There's no bloat in the choice of courses to follow. If you're feeling like you need richness without bulk, opt for the egg (soft-poached) with caviar (Sterling, plenty of), crisp potato (in a puffy, pretty circlet) and a silky scampi-stock Allemande sauce on a blini base. The similarly airy garlic mousseline tart is tart in name only, really, with the pâte brisée broken into shards garnishing a rainbow of carrots, baby turnips, tufts of fennel greens and rounds of radish laid over a slick of garlic sauce. If the central project of modern restaurant cooking is liberating flavour from heaviness, these guys are on the right path.
Happily the "rich and noble" congee, one of the best dishes of the recent Rockpool era, has survived the move. Its latest update involves nuggets of Balmain bug meat played off peanuts, youtiao (the fried Chinese dough you've probably had with your congee at Golden Century) and almond tofu. It's hawker-deluxe, a rich vein I suspect Wood and Perry still mine with more success than anyone else in town.
Desserts might not quite shimmer with the same inspiration as those Rockpool offered under Catherine Adams, and they don't kick things up a notch in the same way as the final courses at Quay or Sepia, but they're certainly still worth sticking a fork in.

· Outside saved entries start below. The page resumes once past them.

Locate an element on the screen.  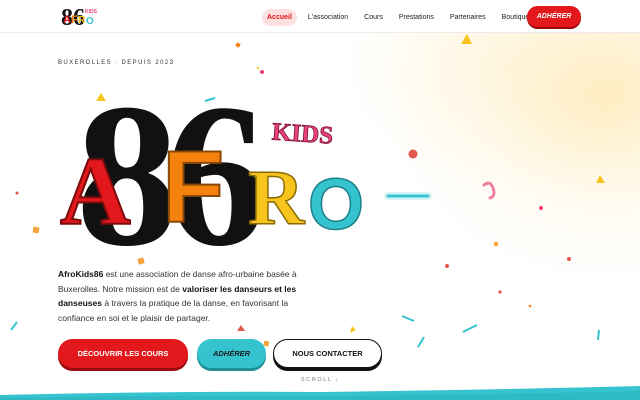
contact-button: NOUS CONTACTER is located at coordinates (328, 354).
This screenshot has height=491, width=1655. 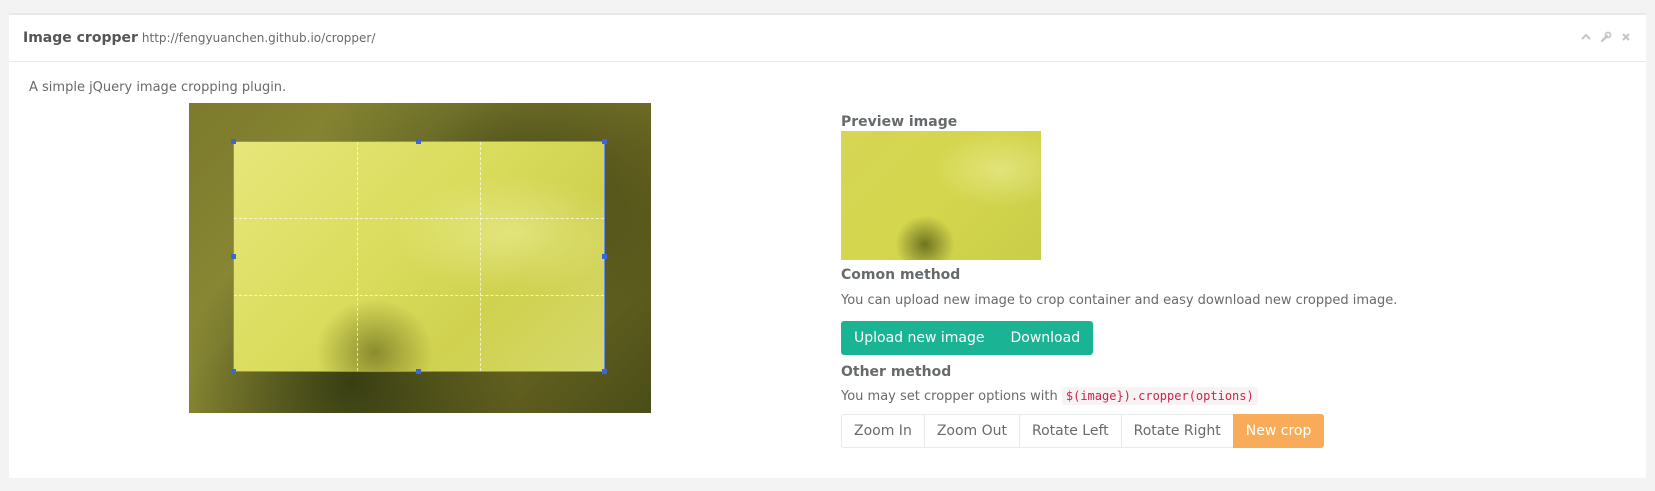 What do you see at coordinates (1586, 38) in the screenshot?
I see `chevron-up-icon` at bounding box center [1586, 38].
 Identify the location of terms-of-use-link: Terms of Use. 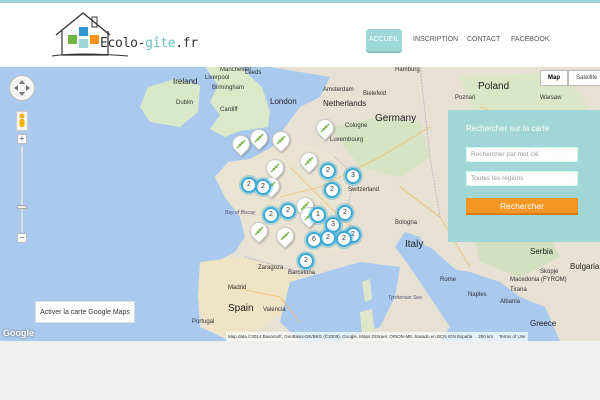
(512, 336).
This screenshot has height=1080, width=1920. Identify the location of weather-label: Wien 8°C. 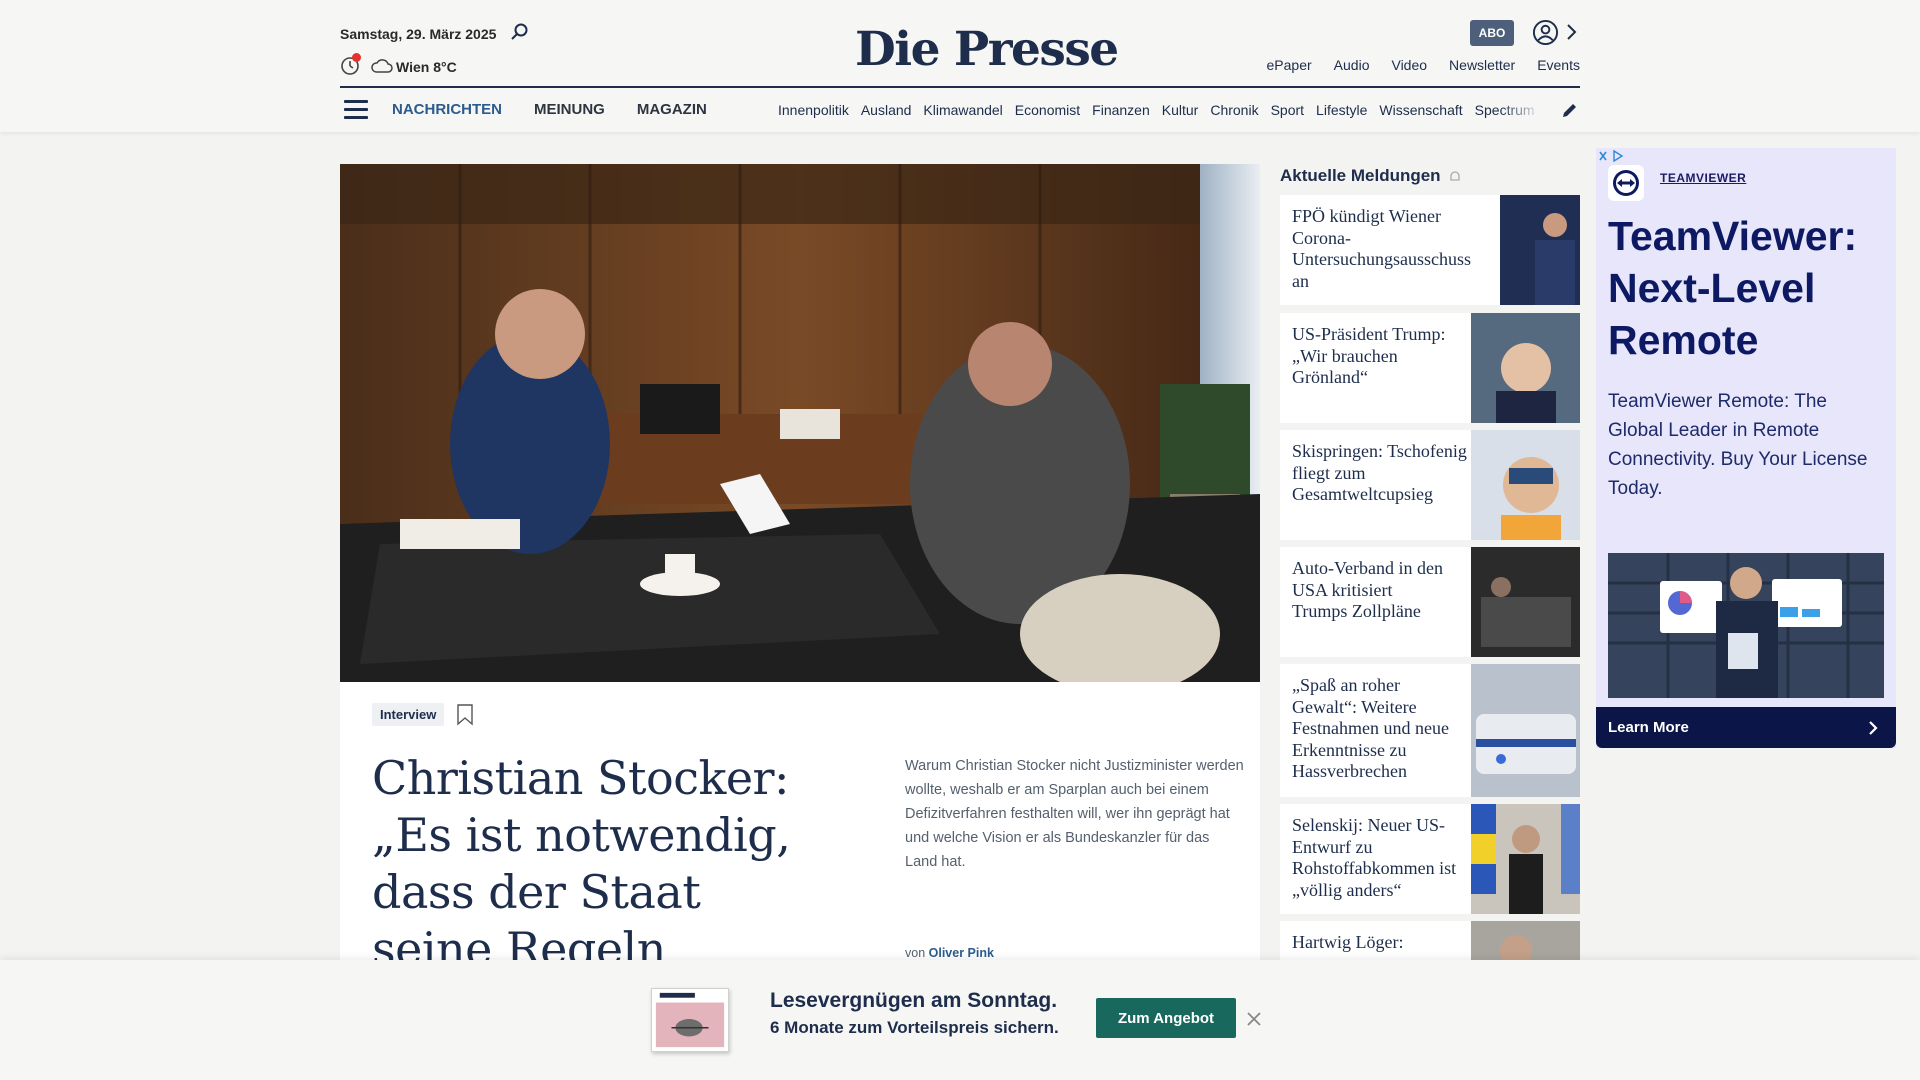
(426, 67).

A meditation on the theme of strawberries and cream is sweet and lovely, combining ricotta parfait, strawberry compôte, shreds of jelly and crème Chantilly with moscato poured on at the table, the perfume of the strawberries kept at the fore. Mango pudding, meanwhile, locates the tastiest intersection between yum cha, pavlova and trifle in a bowl laced with condensed-milk sabayon, lemongrass yoghurt and almonds. The move from George to Bridge is all the better for the fact it's been done quite unsentimentally, but it's still nice to close with a petit-four version of the date tart that has graced the tables of Perry's establishments since 1984, essentially unaltered.
Neil Perry has never wanted for confidence or ambition, but the Rockpool of today is a place he has opened with the benefit of 25 more years' experience. As a chef he's older, wiser and maybe even a little bit humbler, but the essential thing is that he has lost none of his drive or curiosity.
For all the reach of his empire, Perry says that it's Sydney that most defines what his cooking is all about. It's a cuisine that Rockpool, holding true to its twin inspirations of Chinatown and the bounty of the sea, showcases to its utmost. In 2014, with the restaurant in its fullest flowering, Sydney finds its investment in Perry repaid many times over.
In Rockpool reborn we have a restaurant for here, for us, for now.